Pregnant Women Still Deserve Protection Against Discrimination Despite Recent Holding of Veronese v. Lucasfilm

The case of Veronese v. Lucasfilm, Ltd. (2012) 212 Cal.App.4th 1, is replete with lessons to be learned on all fronts, especially lessons about how to navigate through the process of instructing the jury in an employment discrimination jury trial, and dealing with implicit or unspoken bias, here from a judicial panel. The lawyers representing employees must be careful not to overreach in the instructional arena, and make sure the jury instructions given accurately reflect the law. Everyone should be aware that paternalistic notions (here by an all-male appellate panel) may influence the outcome of a case, whether by jurors, lawyers, or judges.

With all that said – let’s take a look at the Veronese case. The facts are a little hard to follow, as they involve a lot of personal dialogue and soap opera-like scenarios. Ms. Veronese applied for a job with Lucasfilm, but the position had almost nothing to do with the film industry. The title was assistant to the manager of Lucas’ home, and appeared to involve a lot of household management and childcare.

The statement of facts relate a fairly lengthy set of drawn out and intricate conversations and emails throughout a terribly over-analyzed and detailed hiring process, during which Ms. Veronese finds out and announces she is pregnant with twins, the hiring manager discusses every possible feeling she has about children, pregnancy, and both sides – frankly – say and write a lot of things that are capable of multiple interpretations.

Both sides go back and forth about the job and the hiring process, asking for and receiving accommodations, trial jobs, and frankly TMI (“too much information”). In the end, the whole deal falls apart, Lucasfilm hires someone else, and Ms. Veronese sues for pregnancy discrimination.

After quite a bit of discovery, the case goes to trial on multiple claims, and Ms. Veronese is awarded $113,830, and her attorneys $1,157,411 (a relationship between client and attorney compensation that generally makes no lawyer or client happy).

The case is appealed. The Court of Appeals reverses the award and remands the case for retrial, holding that there are multiple instructional errors.

The Court of Appeals opinion reads as if the three (male) judges simply did not like the jury’s determination, and let their own opinions, intentionally or unintentionally, influence the outcome, resulting in a reversal of the jury award. Now, this is not to suggest that the trial court record was pristine, as it was rather messy, but the opinion itself makes some mighty bad law, replete with comments that would make any feminist’s blood boil.

For example, there was a lot of testimony at trial about whether Lucasfilm’s manager was simply showing caring and concern towards a pregnant applicant/ employee carrying twins, or was making employment decisions based upon the fact that Ms.

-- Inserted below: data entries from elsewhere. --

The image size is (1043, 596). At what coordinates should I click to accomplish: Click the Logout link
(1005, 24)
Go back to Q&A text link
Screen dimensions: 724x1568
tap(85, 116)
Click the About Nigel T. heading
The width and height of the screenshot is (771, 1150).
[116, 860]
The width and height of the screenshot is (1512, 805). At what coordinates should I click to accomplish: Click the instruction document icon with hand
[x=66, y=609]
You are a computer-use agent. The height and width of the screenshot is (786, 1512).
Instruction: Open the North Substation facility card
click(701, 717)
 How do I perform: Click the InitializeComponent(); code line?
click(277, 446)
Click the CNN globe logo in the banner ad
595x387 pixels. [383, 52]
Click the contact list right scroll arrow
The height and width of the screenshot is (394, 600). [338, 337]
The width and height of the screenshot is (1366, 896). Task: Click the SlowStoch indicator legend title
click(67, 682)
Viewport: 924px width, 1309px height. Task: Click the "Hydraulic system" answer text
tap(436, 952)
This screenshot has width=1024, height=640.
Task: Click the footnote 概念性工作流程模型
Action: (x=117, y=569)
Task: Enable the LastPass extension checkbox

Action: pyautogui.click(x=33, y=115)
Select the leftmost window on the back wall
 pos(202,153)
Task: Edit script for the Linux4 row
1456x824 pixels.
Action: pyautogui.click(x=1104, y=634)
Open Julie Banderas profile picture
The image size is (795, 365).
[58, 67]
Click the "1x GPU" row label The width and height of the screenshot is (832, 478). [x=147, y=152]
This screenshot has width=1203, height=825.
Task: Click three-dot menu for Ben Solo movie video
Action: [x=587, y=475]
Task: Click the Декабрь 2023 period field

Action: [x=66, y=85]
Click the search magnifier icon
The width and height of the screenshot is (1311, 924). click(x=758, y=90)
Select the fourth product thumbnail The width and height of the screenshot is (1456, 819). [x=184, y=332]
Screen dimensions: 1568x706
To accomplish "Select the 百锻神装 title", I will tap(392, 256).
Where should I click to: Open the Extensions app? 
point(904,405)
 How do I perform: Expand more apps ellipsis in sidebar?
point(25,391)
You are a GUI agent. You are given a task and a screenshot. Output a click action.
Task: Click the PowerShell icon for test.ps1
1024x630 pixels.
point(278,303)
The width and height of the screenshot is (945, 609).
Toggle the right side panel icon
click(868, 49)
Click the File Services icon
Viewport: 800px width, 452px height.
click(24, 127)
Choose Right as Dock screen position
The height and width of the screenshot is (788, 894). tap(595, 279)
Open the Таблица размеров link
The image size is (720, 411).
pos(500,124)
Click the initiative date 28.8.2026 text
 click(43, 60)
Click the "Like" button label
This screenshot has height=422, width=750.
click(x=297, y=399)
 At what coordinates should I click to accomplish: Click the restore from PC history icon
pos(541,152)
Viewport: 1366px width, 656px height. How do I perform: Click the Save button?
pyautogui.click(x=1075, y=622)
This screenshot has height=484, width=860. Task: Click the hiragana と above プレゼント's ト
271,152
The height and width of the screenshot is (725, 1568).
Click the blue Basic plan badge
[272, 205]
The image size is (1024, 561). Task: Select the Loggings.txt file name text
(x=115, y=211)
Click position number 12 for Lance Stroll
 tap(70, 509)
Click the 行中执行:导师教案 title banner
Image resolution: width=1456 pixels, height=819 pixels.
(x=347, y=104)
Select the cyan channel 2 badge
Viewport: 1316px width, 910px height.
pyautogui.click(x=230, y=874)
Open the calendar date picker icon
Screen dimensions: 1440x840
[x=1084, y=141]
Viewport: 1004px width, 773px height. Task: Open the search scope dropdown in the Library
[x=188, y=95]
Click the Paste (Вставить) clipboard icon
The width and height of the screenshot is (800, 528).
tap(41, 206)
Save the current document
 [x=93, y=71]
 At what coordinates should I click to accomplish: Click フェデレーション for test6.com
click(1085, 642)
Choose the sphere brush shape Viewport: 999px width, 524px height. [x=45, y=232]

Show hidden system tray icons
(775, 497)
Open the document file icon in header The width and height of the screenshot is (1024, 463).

Veronese was pregnant with twins, something the employer clearly could not do under the law. There is no doubt that there was a fact dispute here and that the jury believed the employee’s version of the facts. However, the Court of Appeals, citing instructional errors, reversed on multiple grounds. In its haste to reverse, it made some law it ought not to have set down in a precedential opinion.

For example, because the manager wrapped her “concerns” in a coat of I’m-only-thinking-of-you (and the baby), the employee’s lawyer requested a jury instruction stating, “A potential hazard to a fetus or an unborn child is not a defense to pregnancy discrimination.” While the three-man (sic) panel admitted that the jury instruction accurately reflected the law, it held that the instruction was given in error, based upon a distinction without a difference: the case law supporting such an instruction dealt with a policy, whereas this case dealt with “only one 36-year-old pregnant woman who had already miscarried one twin.” This was the panel’s so-called legal justification for ignoring U.S. Supreme Court law. The panel might have just as well ‘fessed up to the fact that it was simply uncomfortable with the law, and therefore was refusing to follow it.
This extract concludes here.